Guidelines for generating XML

Over the last little while I've come across quite a few XML feed generators written in PHP, with varying degrees of 'correctness'. Even though generating XML should be very simple, there's still quite a bit of pitfalls I feel every PHP or (insert your language)-developer should know about.

1. You are better off using an XML library

This is the first and foremost rule. Most people end up generating their xml using simple string concatenation, while there are many dedicated tools out there that really help you generate your own XML.

In PHP land the best example is XMLWriter. It is actually quite easy to use:

  1. <?php
  2.  
  3. $xmlWriter = new XMLWriter();
  4. $xmlWriter->openMemory();
  5. $xmlWriter->startDocument('1.0','UTF-8');
  6. $xmlWriter->startElement('root');
  7. $xmlWriter->text('Contents of the root tag');
  8. $xmlWriter->endElement(); // root
  9. $xmlWriter->endDocument();
  10. echo $xmlWriter->outputMemory();
  11.  
  12. ?>

Granted, XMLWriter is verbose, but you have to worry a lot less about escaping and validating your xml documents.

2. Understand Unicode

Do you know the difference between a byte, a character and a codepoint? If you don't, I'd probably think twice about hiring you. It's absolutely shocking how many programmers are out there that don't understand the basics of unicode, UTF-8 and how it relates to the web.

An often-heard excuse for not having to care for non-ascii characters, such as people in English speaking countries. However, if you need to use the euro-sign (€) or if you deal with people copy-pasting from word documents, you most definitely will come across problems.

A simple call to utf8_encode is not actually enough. If some of your source-data was already encoded as UTF-8 you will end up losing data. Only use utf8_encode if you know your source-data is encoded as ISO-8859-1.

The one true way to go about it, is to make sure that every step of the way in your web application is UTF-8. Including your HTTP/HTML contenttype, MySQL database and anything that basically ingests data for your application (email, csv importers, xml readers, web services).
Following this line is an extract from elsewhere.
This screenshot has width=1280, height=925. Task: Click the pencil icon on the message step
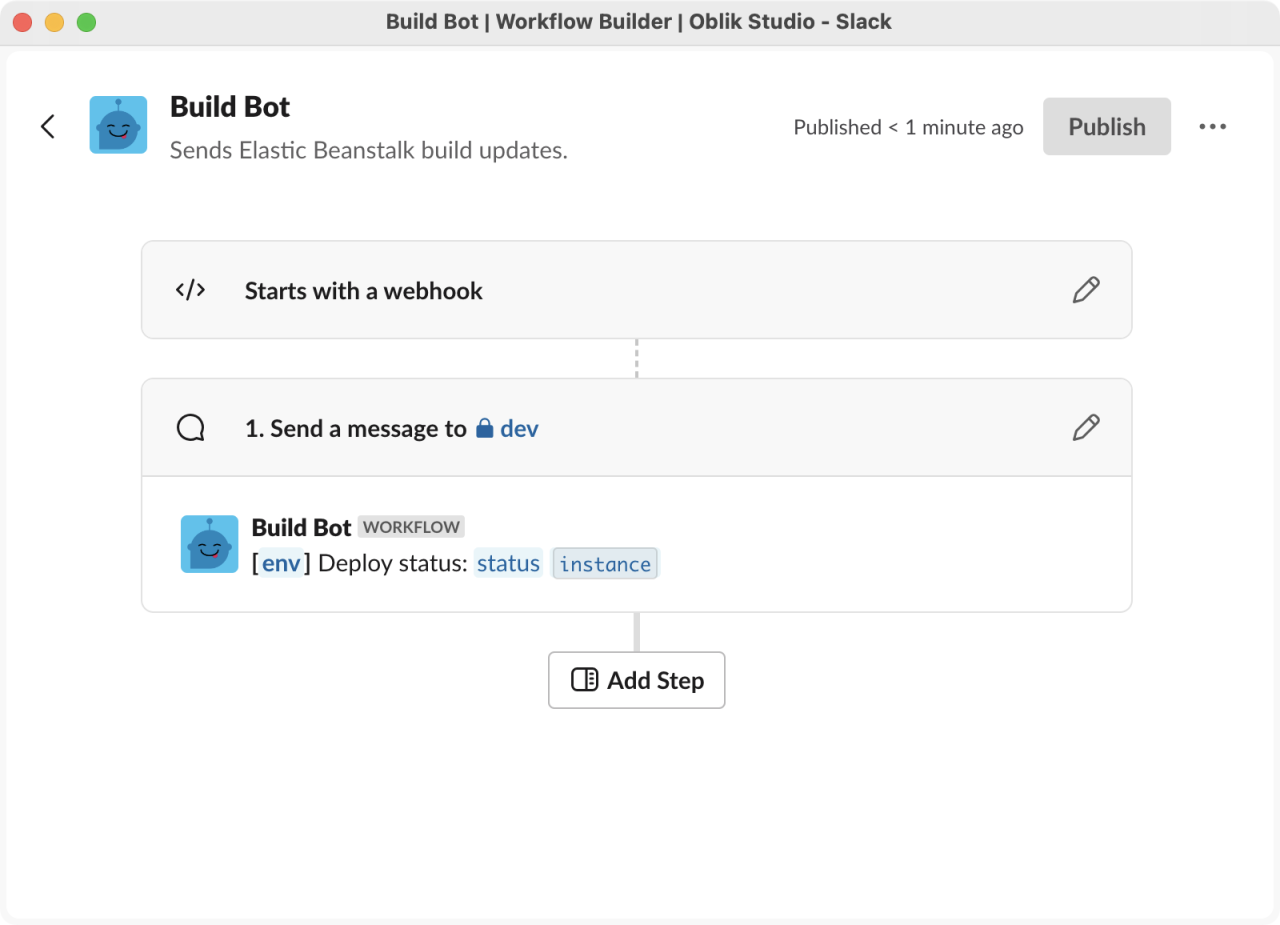tap(1086, 427)
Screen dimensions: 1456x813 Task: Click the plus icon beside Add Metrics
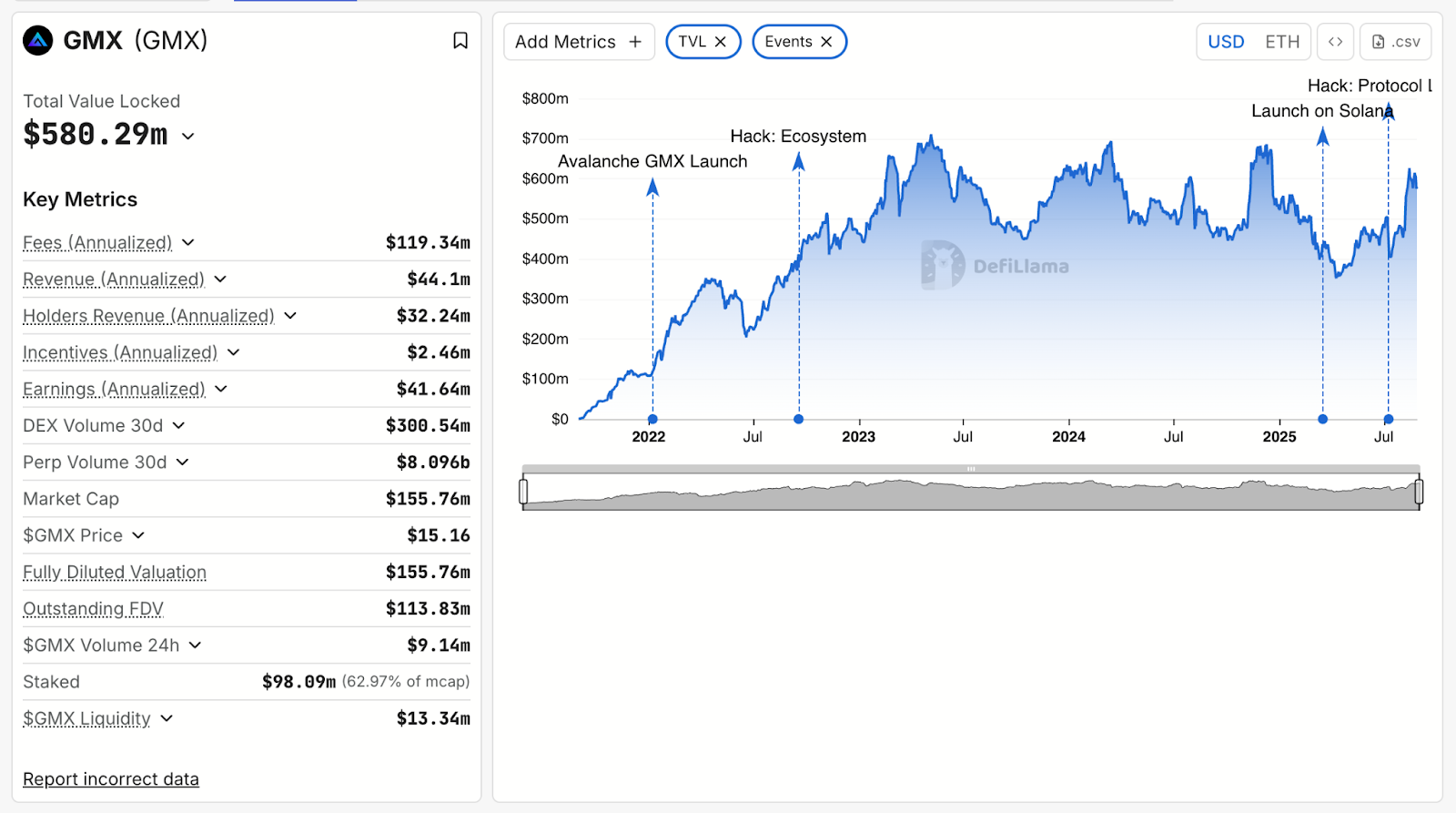pos(633,41)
Once you are absolutely sure every part in your application is UTF-8, and converted any old data things will start to behave correctly.

3. CDATA is never a solution

It might be tempting to solve any encoding issues by simply surrounding it with <![CDATA[ and ]]>. This might make sure that XML parsers don't throw an error when reading, but they still have 'incorrect' characters. If your XML document has CDATA tags, or you think you need CDATA, you are probably wrong.

More often than not using CDATA actually stems from encoding problems (see section 2). CDATA is not a method to encode binary characters, xml parsers will still throw errors if they come across certain byte sequences. If you do really need to encode binary data in XML, the best way is to use something like base64_encode instead.

If your XML feed uses CDATA because of encoding issues you actually defer your problem to the consumer of your XML feed. So instead of seeing 'weird characters' on your side, the person that reads your xml feed now has no good way to detect which encoding was actually used. If it's for example an RSS feed you're generating, this can result in RSS readers throwing errors, or characters showing up incorrectly.

4. Be liberal with whitespace

An error like "unexpected character at line 1, column 176456" is much harder to debug than "line 5078, column 24". Whitespace between xml tags does usually not have any significance, so you can add as much indentation and linebreaks (\n) as you want. Note that tools such as XMLWriter will indent for you automatically.

5. Be verbose

Even though you might easily figure out that <ORD_NR> means 'order number', there's no reason why you shouldn't actually state it as <order-number>. Note that the following rules appear to fall in favor for most people:

  • Use lowercase for tags and attribute names.
  • Use dashes (-) to separate words, not underscores (_).
  • Minimize the use of attributes, nested tags allow more flexibility.

6. Be careful with entities

The only valid entities in XML are &lt; (<), &gt; (>) &amp; (&) and &quot; ("), so any other entity will simply not work and throw errors.

HTML DTD's add many entities, so if you're mostly used to using HTML you might expect other entities to work. If your source-data already has entities, you might have to get rid of these first.

In PHP it means you should use htmlspecialchars, instead of htmlentities.

Feel free to discuss, disagree, or add on to this list in the comments, I'm happy to hear your experiences.

mbstring function overloading: don't use it

As a library author, the worst thing I have to deal with is PHP settings that affect global behaviour. Some examples of this include:

  • Making sure that the library still works in your specific locale setting.
  • Don't rely on a specific error_reporting setting to catch errors.
  • If it was 1997, don't rely on a specific magic_quotes or register_globals setting.
  • Don't rely on the current setting of mb_internal_encoding, and instead always pass the desired encodings to the mb_* functions.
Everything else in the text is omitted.